__EXERCISE PASSAGE__.

....

Prediction of crude oil stability: Usually, the degree of asphaltene stability in crude oil is indicated by the proportions of SARA fractions. Carbognani and Espidel [30] demonstrated that reservoirs experience asphaltene problems not because they contain large amounts of asphaltene in the oil, but because they contain high saturate fractions. The ratio of resins to asphaltenes can be used as an indicator of asphaltene stability, as based on the hypothesis posited by Leontaritis and Mansoori [31] that resins confer asphaltene stability by peptizing (or coating) the asphaltenes. The colloidal instability inndex (CII), which is the ratio of total, saturates and asphaltenes to total resins and aromatics, also has been used to establish asphaltene stability. CII values below 0.9 indicate crude oil stability. However, values exceeding 0.9 indicate unstable oil [32,33]. However, no evidence fully supports either this hypothesis or the utility of any specific ratio to serve as an indicator of asphaltene stability.
Following the SARA method, the CII values of the tar-mat samples before the extraction were below 0.9 only in samples AB3, AB4 and AB5, indicating the stability of these samples and the instability of samples AB1 and AB2 (Table 7). These values also indicate that in the three former samples, asphaltene deposition tended to occur because of the lower concentration of aromatics and resins and the higher concentration of saturates and asphaltenes. On the other hand, the CII values for samples AB1 and AB2 were greater than 0.9, indicating that their asphaltene deposition tended to occur because of a lower concentration of saturates and asphaltenes (numerator) and a greater concentration of resins and aromatics (denominator). The asphaltene deposition sequence of the five oil samples was AB2>AB3>AB4>AB1>AB5, as shown in Figure 16.

....

__WORK TO COMPLETE__.
a - In the crude oil stability text, which colloidal instability index values indicate that crude oil is stable?
b - Resume the text on crude oil and asphaltene stability, starting after its last sentence.

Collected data
....

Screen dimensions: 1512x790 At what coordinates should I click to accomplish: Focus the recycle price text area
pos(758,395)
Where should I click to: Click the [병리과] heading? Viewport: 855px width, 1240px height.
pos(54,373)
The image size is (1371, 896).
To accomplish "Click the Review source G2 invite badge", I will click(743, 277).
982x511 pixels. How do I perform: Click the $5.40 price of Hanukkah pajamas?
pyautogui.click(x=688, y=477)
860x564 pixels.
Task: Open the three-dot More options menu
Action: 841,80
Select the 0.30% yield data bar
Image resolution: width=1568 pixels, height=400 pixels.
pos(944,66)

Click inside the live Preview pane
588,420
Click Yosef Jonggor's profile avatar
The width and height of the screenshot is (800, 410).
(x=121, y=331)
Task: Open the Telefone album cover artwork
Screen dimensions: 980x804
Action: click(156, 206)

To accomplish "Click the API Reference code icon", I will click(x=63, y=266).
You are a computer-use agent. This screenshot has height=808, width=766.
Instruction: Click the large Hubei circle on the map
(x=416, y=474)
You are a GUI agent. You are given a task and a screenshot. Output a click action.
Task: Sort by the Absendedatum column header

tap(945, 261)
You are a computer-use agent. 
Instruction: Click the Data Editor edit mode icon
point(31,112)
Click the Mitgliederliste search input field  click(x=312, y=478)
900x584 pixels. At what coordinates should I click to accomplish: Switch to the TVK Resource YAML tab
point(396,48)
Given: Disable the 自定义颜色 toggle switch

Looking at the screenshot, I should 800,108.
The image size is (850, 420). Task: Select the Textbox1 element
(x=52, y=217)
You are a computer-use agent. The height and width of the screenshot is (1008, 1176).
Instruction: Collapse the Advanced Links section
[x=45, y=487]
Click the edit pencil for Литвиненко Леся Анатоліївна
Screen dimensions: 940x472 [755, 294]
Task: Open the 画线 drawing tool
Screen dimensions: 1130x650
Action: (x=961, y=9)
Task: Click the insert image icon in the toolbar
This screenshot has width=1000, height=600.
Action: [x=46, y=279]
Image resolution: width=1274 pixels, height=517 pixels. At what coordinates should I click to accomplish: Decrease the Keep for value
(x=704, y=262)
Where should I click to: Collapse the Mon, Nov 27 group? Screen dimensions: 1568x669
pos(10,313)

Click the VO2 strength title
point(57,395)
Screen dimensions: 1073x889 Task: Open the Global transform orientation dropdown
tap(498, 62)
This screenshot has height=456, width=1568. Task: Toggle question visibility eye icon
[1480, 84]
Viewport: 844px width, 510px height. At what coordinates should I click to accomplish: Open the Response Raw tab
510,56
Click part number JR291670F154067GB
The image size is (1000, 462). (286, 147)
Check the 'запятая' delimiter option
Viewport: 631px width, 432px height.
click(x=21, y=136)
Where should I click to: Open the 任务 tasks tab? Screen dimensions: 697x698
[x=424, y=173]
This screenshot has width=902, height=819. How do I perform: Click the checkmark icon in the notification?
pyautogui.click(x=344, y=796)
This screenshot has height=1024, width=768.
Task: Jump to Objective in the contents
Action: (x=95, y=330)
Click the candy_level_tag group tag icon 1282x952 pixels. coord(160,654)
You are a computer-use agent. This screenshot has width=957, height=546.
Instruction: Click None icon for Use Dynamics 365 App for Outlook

....

__ANSWERS FOR THE EXERCISE__.
a - CII values below 0.9 indicate crude oil stability.

b -
Conclusion
The properties of tar mats can vary with depth and area within the same field. The analysis of the physical properties of tar-mat samples indicated a decrease in API gravity with depth, as well as a gradual increase in tar-mat viscosity with depth, which was more pronounced in the neighborhood of the tar/water contact. The elemental analysis of the tar-mat samples showed that the ratio of H/C increased as the API gravity decreased.
The rock-eval 6 and TOC analyses indicated very good to excellent generative potential in most of the tar-mat samples. These samples had high TOC values (>4 wt.%), and pyrolysis S2 values between 38.88 and 73.54 mg HC/g of rock. The HI versus Tmax and OI diagrams showed that this formation was composed of Types II and II/III kerogen from either land or marine origin capable of emitting oil and gas. Moreover, the Tmax, transformation ratio (PI), and vitrinite reflectance (%Ro) values indicated that this formation ranged from immature to mature.
Based on the evaluation of organic matter, the samples collected from five tar-mat cores from a Kuwaiti carbonate reservoir can be considered a good source rock that can generate oil upon pyrolysis.
Results from the SARA analysis showed that the tar-mat samples contained fewer saturates and aromatics than resins and asphaltenes. Furthermore, colloid instability index (CII) values were calculated based on the SARA method to predict crude oil stability. Samples AB3, AB4 and AB5 had CII values below 0.9, indicating that their asphaltene deposition tended to occur because of their higher saturate and asphaltene content and lower aromatic and resin content. On the other hand, the CII value was greater than 0.9 for samples AB1 and AB2, indicating that in these two samples, asphaltene deposition tended to occur because of the lower content of saturates and asphaltenes and greater content of resins and aromatics. The asphaltene deposition sequence of these five tar-mat oil samples was AB2>AB3>AB4>AB1>AB5. In general, the results indicated that toluene had more of an impact on most of the parameters after the extraction, while hot water and surfactant had only a slight impact.